§ WORK TASK 1: In the summary of counsel's arguments on registering FIRs, when does the Additional Solicitor General say the information should be verified?
§ WORK TASK 2: Carry on the summary of counsel's arguments on registering FIRs from the point where it stops.

§ EXCERPT TO READ:
┌──
Ramesh Kumari (supra), Ram Lal Narang vs. State (Delhi Administration) (1979) 2 SCC 322


Lallan Chaudhary and Others vs. the State of Bihar and Another (2006) 12 SCC 229.

Mr. K.V. Viswanathan

Learned Additional Solicitor General appearing on behalf of Union of India


All the cases where information is received under Section Cr.P.C, it becomes mandatory for the police to enter the same information into the register maintained which is maintained by police officer for entering substance of commission of a cognizable offence.

The Addl Solicitor General also argues that the police authorities have no authority to ascertain the veracity of such information before deciding to register it. The verification of such information shall be done after registering the FIR.

The Addl Solicitor General also states that according to law (Section 156 & Section 157) the police officer, who proceeds to the spot relying on the information received from any source even its rumour, is bound to send a report to police station about the commission of a cognizable offence. This information may be transformed into an FIR.  .


Bhajan Lal (supra), Ramesh Kumari (supra) and Aleque Padamsee (supra).


Deliberations were done on the basis of distinguishable judgments in conflict with the mandatory proposition, viz., State of Uttar Pradesh vs. Bhagwant Kishore Joshi (1964) 3 SCR 71, P. Sirajuddin (supra), Sevi (supra), Shashikant (supra), Rajinder Singh Katoch (supra), Jacob Mathew vs. State of Punjab & Anr. (2005) 6 SCC 1.


Kalyan Bandopadhaya

Learned counsel appearing for Govt of West Bengal

The learned counsel clearly states that whenever an information about commission of a crime is received, it is the duty of Police Officer (in charge of Police Station), under Section 154 (2) to record the same information as FIR. Also it is the duty of police officer to provide the copy of FIR to informant, without involving any cost (Free of Cost)
└──
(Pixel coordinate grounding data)
┌──
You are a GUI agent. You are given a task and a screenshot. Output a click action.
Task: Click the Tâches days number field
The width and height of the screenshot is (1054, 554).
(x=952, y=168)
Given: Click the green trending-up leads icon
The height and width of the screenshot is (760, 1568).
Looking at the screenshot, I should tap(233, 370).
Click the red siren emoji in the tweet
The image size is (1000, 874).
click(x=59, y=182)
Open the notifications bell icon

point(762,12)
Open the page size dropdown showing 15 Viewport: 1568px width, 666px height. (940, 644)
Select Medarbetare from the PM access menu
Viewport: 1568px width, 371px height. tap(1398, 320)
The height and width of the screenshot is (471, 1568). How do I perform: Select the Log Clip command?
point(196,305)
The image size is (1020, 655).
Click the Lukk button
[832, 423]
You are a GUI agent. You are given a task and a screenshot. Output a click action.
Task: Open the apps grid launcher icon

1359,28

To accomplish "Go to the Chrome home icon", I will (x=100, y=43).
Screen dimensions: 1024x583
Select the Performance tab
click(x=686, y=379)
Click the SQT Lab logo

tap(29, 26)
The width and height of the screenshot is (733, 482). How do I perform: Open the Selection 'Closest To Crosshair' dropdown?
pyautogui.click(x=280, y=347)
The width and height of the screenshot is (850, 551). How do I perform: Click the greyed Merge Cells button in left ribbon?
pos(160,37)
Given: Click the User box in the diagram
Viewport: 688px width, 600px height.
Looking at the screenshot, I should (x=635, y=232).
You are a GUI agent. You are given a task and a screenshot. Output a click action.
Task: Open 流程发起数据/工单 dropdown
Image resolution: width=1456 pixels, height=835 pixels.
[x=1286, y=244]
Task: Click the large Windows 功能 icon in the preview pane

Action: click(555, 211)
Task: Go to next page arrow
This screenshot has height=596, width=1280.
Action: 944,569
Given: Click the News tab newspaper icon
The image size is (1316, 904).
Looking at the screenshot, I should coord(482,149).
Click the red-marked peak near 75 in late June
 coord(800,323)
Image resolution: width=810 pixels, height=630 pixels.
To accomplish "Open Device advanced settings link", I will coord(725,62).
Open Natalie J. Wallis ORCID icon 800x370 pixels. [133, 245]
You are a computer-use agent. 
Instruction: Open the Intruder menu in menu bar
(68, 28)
└──
§ OUTPUT 1: After the FIR is registered.

§ OUTPUT 2:
H.N. Rishbud and Inder Singh vs. State of Delhi AIR 1955 SC 196,

 Bhajan Lal (supra),


S.N. Sharma vs. Bipen Kumar Tiwari (1970) 1 SCC 653, Union of India vs. Prakash P. Hinduja (2003) 6 SCC 195, Sheikh Hasib alias Tabarak vs. State of Bihar (1972) 4 SCC 773,  


R.K. Dash

Senior Learned Counsel – Appearing for State of Uttar Pradesh


There is no doubt that FIRs do have potential to cause unnecessary harassment to innocent persons at the behest of unscrupulous complaints. But after considering the salient provisions of the Code, like Sections 2(4) (h), 156(1), 202(1), 164 & UP Police Regulations,  the counsel has pleaded that registration of FIR should not be deferred till verification of the truth or otherwise of the information is obtained.



Siddharth Luthra

Additional Solicitor General – Appearing for Chandigarh


The police officer has power to conduct a preliminary enquiry before registering a FIR, mostly for the offences of the nature – matrimonial, commercial, medical / medical negligence, corruption etc, under SECTION 154 Cr. P.C. .



A Conclusion on Registering FIR u/s Section 154

The usage of word SHALL in the section 154, intends to be applied in its original meaning, implying that registration of FIR is mandatory for Police Officer for a cognizable offence.  The word give a mandatory character and becomes a statutory scheme, which strips down the discretionary power of a Police Officer in registering an FIR.

Steps for Person Aggrieved by Refusal of Police to Record First Information Report (FIR)

  • SECTION 156 (3) Cr. P.C. Enablement: Approach Chief Judicial Magistrate or Metropolitan Magistrate to seek direction to the officer in-charge. The police officer / officer in-charge is bound to lodge an FIR on receipt of such direction by magistrate u/s 156 (3) Cr. P.C.  Magistrate is under legal duty to issue direction u/s 156(3) Cr. P.C, if the allegation discloses a cognizable offence.
  • SECTION 154 (1) Cr. P.C Enablement:  Send the substances of such information, in writing or by post to Superintendent of Police, concerned, who if satisfied that the information discloses a commission of a cognizable offence, shall either investigate himself, or direct the investigation to be done by any police officer subordinate to him. Such subordinate officer will be considered to have all the powers of an officer in-charge of the police station in relation to the offence.